The main problem is, that the “fix” did introduce quite some complexity to the filter parser.

And the fix itself only “solved” this single edge case. So it is no generic solution for future similar problems.

So changing your field names was the right decision.

Thanks for your message.

I just want to add in future there is a way to support special characters in field names and filters, basicaly set a variable to that name, then reference that variable using the ‘<>’ symbols. This is commonly done to support passing regular expressions into a filter.

When you do this the ‘<>’ becomes the outer delimiter of your string and the content with your special character is not parsed and misunderstood.

Although it is simple enough to avoid special characters when you get to choose their names.

While using a variable reference is a workaround when special characters occur in a filter parameter, there is still an problem that arises when field names are used in the suffix portion of a filter operator (e.g., [regexp:somefield<somepattern>], where using variables is not possible.

Thus, as a general rule, you cannot use [ and ]or { and }or < and > within field names and now, with the addition of filter syntax for multi-valued variables, you also cannot use ( and ) within field names.

-e

I agree suffixes have been and issue in the long run, but it is still possible to use the otherwise deprecated \define macroname and now the backtick attributes to do something similar. See also the substitute operator.

  • The issue remains that it all depends on where you want to apply such variables or replaced strings and how they will be consumed, and each step it must not break the syntax rules, that apply to each step.
  • A large subset of problems can now be addressed through the use of functions which are evaluated on the fly, so such solutions would be useful if they can be used to generate functions.

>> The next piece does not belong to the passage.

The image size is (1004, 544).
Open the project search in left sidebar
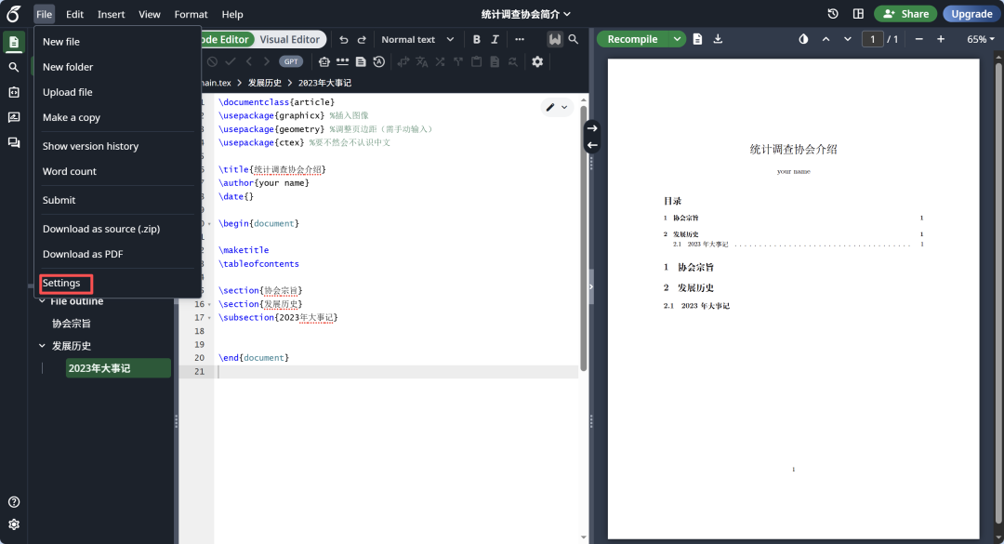13,67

I still agree with the general rules;

However there are number of examples where one may be wanting to write meta-language content including write a filter programmatically to be subsequently give to a widget or macro as a filter string.

  • The one place that comes to mind we must do this is for programmatically driven filter suffix(s).

I for one would like us to document and if necessary develop code patterns for this kind of meta language, ie using the language to craft the language, eg use substitution to write filters containing programmatically determined suffixes.

  • There may already be a way it just needs to be explored

Perhaps the way to escape such characters that are otherwise illegal in filters?

For anyone interested in using TW for chemistry-related projects this is a potential issue… many systematic names include both ( and ) and [ and ] and maybe the others as well (can’t recall, brain’s a bit fuzzy at present). For any compound with more than a few atoms it’s unavoidable. However, I guess it really depends on what can and cannot be done.

This is only a problem if you want to use “systematic names” as field names AND you also need to use those field names in a filter operator suffix.

In addition, square brackets in filter suffixes or filter parameters have always been a problem… which can be partially avoided by using variable references for filter parameters (e.g., using [regexp<pattern>]for regular expression patterns that contain [...] sequences).

The only NEW issue is this filter syntax limitation now also applies to using parentheses in field names.

-e

Ah okay… apologies, I wasn’t thinking straight (extenuating circumstances)… I’ll leave my comment in the thread as an exemplar of my daftness :flushed_face: .

No need to apologize… on the contrary, your comment was very relevant as it illustrates some of the subtle reasons why certain special characters should not be used within field names.